## START EXERCISE DATA
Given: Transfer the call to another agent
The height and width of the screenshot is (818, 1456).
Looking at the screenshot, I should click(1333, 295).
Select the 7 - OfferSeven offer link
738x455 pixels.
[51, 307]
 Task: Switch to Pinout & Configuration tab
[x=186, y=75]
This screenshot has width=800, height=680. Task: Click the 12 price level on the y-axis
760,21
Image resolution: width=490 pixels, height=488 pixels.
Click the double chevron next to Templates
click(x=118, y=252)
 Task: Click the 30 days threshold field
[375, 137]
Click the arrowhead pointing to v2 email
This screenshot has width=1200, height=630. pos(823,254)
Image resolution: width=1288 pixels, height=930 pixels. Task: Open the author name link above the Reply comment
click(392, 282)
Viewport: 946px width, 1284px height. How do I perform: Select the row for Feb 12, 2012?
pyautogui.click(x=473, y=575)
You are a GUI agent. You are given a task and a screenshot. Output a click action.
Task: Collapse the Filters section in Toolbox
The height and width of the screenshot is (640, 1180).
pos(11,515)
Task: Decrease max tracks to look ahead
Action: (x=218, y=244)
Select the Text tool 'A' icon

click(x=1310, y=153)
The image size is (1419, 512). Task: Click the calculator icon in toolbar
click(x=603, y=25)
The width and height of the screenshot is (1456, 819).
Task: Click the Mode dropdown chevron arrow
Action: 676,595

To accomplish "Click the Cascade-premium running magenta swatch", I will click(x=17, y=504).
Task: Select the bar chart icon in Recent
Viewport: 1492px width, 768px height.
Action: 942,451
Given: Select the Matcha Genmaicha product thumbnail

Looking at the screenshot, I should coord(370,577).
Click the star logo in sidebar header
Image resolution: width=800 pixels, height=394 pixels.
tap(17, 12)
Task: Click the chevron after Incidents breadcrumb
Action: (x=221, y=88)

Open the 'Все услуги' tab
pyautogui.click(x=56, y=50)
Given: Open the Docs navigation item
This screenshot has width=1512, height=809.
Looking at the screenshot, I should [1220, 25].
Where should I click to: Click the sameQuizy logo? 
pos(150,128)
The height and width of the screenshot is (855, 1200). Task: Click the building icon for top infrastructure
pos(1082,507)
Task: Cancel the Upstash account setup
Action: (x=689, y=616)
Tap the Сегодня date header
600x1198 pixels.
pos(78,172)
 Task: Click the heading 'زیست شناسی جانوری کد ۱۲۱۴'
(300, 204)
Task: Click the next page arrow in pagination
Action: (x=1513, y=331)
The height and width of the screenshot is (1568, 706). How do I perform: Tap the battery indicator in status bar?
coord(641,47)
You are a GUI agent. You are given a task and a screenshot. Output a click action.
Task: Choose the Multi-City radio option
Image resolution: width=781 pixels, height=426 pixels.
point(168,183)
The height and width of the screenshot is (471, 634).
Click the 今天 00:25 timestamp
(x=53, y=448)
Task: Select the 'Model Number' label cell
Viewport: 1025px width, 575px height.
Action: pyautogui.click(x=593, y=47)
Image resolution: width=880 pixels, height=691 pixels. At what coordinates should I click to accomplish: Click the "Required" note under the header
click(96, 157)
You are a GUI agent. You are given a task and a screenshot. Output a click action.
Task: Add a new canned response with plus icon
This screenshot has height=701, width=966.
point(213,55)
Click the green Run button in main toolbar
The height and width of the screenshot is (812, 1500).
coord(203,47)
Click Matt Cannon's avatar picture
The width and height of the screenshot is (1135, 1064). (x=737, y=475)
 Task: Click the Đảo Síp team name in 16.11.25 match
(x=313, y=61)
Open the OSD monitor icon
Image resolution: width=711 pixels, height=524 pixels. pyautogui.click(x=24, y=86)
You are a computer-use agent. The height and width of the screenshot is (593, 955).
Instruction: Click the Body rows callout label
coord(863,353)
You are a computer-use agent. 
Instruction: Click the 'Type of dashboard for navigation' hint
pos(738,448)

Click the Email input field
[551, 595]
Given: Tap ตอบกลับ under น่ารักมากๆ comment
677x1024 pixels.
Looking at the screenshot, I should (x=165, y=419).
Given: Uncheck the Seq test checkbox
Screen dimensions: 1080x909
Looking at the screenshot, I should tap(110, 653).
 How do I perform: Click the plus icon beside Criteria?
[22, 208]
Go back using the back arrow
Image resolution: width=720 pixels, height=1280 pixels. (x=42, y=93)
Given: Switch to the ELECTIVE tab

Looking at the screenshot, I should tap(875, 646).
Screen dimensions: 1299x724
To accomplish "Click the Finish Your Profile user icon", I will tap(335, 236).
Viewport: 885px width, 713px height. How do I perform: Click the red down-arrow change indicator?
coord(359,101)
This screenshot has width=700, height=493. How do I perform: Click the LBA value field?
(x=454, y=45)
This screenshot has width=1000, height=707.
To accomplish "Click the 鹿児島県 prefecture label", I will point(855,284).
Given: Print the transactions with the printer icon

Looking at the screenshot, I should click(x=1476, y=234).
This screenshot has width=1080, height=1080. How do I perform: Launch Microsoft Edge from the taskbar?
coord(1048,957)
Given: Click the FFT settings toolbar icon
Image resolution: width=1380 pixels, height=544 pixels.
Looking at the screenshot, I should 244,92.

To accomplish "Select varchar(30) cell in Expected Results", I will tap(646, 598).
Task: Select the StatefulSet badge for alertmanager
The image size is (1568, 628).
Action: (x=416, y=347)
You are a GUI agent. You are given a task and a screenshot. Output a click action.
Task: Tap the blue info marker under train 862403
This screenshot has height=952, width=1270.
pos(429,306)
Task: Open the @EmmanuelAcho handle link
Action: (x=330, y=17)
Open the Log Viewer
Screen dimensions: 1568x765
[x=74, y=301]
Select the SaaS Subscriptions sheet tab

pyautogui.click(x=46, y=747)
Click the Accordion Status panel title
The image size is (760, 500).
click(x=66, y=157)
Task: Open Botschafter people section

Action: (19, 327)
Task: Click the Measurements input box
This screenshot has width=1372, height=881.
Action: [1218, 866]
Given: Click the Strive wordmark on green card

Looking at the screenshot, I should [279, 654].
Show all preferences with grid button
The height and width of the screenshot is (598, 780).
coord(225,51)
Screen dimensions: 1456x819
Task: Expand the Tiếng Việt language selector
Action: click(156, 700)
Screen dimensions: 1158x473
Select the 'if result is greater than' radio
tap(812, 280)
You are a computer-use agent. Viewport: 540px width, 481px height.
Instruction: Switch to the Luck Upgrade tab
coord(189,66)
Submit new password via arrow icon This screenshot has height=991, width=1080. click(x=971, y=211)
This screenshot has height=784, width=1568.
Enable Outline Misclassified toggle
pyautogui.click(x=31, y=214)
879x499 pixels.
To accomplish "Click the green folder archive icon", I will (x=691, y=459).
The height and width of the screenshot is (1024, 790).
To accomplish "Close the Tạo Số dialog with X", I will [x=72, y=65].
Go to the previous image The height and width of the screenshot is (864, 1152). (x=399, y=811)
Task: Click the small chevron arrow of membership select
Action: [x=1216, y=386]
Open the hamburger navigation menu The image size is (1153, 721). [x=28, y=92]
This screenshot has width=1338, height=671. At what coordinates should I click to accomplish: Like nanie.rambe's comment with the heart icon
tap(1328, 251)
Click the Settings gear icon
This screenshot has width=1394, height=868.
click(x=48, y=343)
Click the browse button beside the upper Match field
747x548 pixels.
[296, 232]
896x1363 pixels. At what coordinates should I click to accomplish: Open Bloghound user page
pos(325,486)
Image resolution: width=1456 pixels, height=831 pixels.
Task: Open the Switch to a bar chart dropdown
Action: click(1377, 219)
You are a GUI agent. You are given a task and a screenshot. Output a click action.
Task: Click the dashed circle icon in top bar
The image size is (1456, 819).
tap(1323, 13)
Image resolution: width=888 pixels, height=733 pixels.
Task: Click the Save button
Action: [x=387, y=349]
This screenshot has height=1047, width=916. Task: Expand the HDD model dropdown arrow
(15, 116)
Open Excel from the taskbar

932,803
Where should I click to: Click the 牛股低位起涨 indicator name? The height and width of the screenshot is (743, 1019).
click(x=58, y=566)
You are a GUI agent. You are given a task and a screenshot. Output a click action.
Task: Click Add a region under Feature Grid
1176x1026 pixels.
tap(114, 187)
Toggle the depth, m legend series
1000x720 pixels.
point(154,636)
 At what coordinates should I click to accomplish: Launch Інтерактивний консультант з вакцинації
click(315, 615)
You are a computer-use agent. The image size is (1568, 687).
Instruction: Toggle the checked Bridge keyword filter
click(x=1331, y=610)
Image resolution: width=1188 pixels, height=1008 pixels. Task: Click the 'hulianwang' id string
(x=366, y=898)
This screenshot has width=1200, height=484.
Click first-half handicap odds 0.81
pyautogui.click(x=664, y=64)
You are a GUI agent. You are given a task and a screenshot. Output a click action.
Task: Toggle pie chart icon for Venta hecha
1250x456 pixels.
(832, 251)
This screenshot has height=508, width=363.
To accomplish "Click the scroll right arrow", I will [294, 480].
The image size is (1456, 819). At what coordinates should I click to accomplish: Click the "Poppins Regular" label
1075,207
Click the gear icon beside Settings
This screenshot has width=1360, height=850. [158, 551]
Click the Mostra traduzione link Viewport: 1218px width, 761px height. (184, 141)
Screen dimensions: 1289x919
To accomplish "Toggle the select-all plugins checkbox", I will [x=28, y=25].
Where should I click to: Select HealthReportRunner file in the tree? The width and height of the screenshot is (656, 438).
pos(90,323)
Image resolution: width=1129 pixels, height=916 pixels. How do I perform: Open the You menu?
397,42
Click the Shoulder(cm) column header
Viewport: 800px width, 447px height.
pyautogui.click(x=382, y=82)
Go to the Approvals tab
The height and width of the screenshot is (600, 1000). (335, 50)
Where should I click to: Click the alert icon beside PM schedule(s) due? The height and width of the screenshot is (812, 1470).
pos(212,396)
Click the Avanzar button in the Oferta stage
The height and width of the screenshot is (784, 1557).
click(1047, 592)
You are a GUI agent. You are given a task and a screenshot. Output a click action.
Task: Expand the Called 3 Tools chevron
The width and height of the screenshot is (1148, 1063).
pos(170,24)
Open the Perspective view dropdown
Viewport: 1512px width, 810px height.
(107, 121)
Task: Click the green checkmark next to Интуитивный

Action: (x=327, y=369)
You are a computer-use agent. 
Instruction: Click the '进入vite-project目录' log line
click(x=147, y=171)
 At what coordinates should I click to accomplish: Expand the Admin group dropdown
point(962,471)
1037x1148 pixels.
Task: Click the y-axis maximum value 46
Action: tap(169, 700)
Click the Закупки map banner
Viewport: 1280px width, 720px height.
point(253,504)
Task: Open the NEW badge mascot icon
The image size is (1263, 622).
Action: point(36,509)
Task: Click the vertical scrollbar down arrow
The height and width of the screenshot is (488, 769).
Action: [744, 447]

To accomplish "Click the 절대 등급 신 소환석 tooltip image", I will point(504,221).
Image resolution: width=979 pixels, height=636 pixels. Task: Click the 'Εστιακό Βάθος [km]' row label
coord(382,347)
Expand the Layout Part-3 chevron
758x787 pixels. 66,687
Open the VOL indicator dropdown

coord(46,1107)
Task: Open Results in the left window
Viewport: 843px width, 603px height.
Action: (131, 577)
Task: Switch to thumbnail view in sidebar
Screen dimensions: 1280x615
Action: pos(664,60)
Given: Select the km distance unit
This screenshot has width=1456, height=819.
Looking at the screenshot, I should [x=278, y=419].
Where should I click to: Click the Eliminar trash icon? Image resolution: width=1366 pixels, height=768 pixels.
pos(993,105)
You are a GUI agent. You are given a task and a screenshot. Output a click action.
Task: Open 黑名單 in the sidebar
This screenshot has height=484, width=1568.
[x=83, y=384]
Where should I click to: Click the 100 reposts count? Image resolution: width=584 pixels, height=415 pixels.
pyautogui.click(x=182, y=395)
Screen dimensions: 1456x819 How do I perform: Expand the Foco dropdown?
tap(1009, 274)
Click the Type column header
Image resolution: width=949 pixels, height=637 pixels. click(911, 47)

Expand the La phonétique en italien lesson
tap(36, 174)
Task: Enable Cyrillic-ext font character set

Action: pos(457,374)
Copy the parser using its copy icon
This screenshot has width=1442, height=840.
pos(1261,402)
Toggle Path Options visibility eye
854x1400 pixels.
## END EXERCISE DATA
• _STATED EXERCISE_
Rewrite the data as a two-column CSV headed instruction and location, starting at the line that has "Open the VOL indicator dropdown" and stopping after the line that has "Action: pos(664,60)". Give one row per instruction, with each value in a quoted field and any line breaks turned into spaces.

• _FULL RESPONSE_
instruction,location
"Open the VOL indicator dropdown","coord(46,1107)"
"Task: Open Results in the left window Viewport: 843px width, 603px height.","Action: (131, 577)"
"Task: Switch to thumbnail view in sidebar Screen dimensions: 1280x615","Action: pos(664,60)"